The Academic Staff Union of Universities claims it received no meeting notification from the Federal Ministry of Labour and Employment.

The academic staff union also stated that it would decide on the next course of action after the warning strike expired.

Last Friday, it was reported that at a meeting with the striking National Association of Academic Technologists, Dr Chris Ngige, pledged to meet with ASUU this week.

This week also marks the end of the ASUU’s two-month strike.

A statement by the acting spokesman of the Federal Ministry of Labour and Employment, Patience Onuobia, quoted Ngige as saying, “As a conciliator, I manage you people in measured steps. That is why I want to take all of you holistically and I ask for your cooperation. When I finish with you today, I will continue with ASUU next week.

“The Federal Government will resume talks with ASUU by next week as part of moves to end the lingering strike by the lecturers.”
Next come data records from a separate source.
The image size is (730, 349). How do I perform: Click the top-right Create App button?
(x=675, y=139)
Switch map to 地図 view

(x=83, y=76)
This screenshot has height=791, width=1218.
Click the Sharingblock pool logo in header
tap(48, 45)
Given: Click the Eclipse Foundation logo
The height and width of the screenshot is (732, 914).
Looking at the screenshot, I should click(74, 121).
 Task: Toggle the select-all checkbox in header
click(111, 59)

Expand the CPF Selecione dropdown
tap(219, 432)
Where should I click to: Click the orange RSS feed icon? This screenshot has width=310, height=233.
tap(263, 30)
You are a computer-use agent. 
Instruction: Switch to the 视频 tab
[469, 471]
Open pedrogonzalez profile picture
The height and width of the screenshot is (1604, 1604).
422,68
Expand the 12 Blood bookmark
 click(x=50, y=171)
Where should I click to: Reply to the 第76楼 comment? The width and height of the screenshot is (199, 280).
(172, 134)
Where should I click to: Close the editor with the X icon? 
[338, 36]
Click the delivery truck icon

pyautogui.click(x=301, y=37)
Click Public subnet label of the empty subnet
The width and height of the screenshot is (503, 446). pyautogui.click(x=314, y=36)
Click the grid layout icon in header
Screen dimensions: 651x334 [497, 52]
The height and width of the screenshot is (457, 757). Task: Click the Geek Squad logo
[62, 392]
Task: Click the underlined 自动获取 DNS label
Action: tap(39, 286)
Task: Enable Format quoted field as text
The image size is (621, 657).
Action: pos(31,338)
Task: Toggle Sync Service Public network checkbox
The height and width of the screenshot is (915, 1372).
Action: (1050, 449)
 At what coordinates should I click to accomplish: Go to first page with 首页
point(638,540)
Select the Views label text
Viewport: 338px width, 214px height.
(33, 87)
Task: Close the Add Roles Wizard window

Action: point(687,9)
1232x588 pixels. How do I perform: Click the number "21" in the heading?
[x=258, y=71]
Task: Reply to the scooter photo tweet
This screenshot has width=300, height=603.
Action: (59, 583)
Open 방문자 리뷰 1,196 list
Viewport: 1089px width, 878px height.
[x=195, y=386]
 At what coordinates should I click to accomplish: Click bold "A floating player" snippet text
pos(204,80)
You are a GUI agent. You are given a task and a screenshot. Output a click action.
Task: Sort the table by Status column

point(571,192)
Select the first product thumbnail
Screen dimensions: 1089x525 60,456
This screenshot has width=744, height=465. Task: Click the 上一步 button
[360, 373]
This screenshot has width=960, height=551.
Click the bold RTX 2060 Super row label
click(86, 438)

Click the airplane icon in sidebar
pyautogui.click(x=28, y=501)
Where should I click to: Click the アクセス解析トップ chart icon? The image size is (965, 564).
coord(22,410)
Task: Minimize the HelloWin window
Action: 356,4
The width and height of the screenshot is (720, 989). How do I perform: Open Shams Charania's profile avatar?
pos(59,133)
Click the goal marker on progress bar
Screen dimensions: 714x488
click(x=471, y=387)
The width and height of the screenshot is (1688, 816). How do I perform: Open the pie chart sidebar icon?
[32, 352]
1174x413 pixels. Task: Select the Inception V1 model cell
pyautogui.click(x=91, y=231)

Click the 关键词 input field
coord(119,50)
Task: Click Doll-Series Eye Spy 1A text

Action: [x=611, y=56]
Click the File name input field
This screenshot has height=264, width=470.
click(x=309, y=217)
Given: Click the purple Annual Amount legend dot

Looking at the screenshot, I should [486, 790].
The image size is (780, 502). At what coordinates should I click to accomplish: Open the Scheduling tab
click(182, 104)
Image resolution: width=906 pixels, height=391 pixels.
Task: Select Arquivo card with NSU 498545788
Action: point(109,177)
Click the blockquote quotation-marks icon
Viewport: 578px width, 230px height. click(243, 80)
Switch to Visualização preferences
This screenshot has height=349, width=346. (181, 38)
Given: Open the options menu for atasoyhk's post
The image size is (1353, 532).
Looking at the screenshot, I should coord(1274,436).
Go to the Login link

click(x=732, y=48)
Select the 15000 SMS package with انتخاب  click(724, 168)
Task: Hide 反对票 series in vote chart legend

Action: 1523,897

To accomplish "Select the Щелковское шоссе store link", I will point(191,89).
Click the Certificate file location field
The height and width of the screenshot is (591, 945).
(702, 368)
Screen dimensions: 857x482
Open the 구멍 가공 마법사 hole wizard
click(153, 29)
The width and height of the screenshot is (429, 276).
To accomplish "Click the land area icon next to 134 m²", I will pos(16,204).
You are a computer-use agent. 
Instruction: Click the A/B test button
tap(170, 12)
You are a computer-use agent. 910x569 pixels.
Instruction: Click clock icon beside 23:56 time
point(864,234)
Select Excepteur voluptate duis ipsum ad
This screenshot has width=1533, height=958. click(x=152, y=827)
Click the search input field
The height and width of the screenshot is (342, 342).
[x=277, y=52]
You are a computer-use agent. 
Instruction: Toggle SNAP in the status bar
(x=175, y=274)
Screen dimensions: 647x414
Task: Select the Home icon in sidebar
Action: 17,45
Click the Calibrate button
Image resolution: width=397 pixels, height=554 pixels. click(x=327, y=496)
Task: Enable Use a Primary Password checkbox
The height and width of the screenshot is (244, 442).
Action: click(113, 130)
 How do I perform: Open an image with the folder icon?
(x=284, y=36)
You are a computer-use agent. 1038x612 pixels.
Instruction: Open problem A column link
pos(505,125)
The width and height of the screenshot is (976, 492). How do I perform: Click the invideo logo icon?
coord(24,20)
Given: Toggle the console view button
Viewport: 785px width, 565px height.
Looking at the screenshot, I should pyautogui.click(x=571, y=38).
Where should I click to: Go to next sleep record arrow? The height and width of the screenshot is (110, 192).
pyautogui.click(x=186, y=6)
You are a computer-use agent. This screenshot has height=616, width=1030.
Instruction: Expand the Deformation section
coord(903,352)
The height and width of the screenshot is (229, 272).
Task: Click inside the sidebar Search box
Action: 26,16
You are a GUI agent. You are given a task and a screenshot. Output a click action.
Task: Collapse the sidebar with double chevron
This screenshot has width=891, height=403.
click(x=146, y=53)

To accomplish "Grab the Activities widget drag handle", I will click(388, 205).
However, the National President of ASUU, Prof. Emmanuel Osodeke, told our correspondent on Sunday that the union had yet to receive any notice of meeting from any Federal Government ministry.

“No, we have received any notice of meeting from them. They didn’t call us. We are not begging them to meet with us and we will not go to them if they do not invite us. It’s part of his political campaign, we didn’t receive any invite,” he said.

When asked what would be ASUU’s decision at the end of its two-month rollover strike which ends on Friday, Osodeke said, “My people will decide.”

Osodeke also chastised several ministers in President Mohammadu Buhari’s administration for purchasing nomination papers to run for the presidency in 2023.

He said that the strike was in its 12th week and that the administration had made no involvement. He stated that the ministers had not summoned a meeting of ASUU, but that they may generate funds to purchase nomination forms.

Chukwuemeka Nwajiuba, Minister of State for Education, was the first of several aspirants to acquire copies of the All Progressives Congress presidential nomination and expression of interest forms.
Nwajiuba is not the only minister on the list as Minister of Labour and Employment, Chris Ngige, Transport Minister, Rotimi Amaechi, and other presidential aides are currently vying for various offices at federal and state levels.

“No meeting, if we do not hear from them, our National Executive Council will meet at the expiration of this week.

“You can’t solve the little problem in your ministry and you want to go and rule the country, he is making fun of us, how did they raise the money. I’m tired of this country, they are not serious. We are not politicians, what we want them to do is take up the education system.

“Nigerians should vote for people who will take care of the system, education system, take care of them. It is about the Nigerian people, it is not about ASUU, when Nigerians take over this struggle, we will go back to class and it is in their hands to elect the best people to government.

While reacting to the government’s claim that it had no funds to meet ASUU’s demands, Osodeke said, “We are hearing that from the press, they didn’t tell us they don’t have money but they can have billions for the subsidy, the country is a joke they are making fun of all of us.”

Some of ASUU’s demands include the release of revitalisation funds for universities, renegotiation of the 2009 FGN/ASUU agreement, release of earned allowances for university lecturers, and deployment of the UTAS payment platform for the payment of salaries and allowances of university lecturers.